Print the listing again exactly, leaving nothing out.

───

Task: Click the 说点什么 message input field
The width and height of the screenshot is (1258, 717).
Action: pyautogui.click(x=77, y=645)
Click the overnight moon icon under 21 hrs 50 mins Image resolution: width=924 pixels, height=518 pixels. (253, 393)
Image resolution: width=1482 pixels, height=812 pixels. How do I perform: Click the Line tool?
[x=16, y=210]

───

● Answer to this exercise:
Task: Click the 说点什么 message input field
The width and height of the screenshot is (1258, 717).
Action: pyautogui.click(x=77, y=645)
Click the overnight moon icon under 21 hrs 50 mins Image resolution: width=924 pixels, height=518 pixels. (253, 393)
Image resolution: width=1482 pixels, height=812 pixels. How do I perform: Click the Line tool?
[x=16, y=210]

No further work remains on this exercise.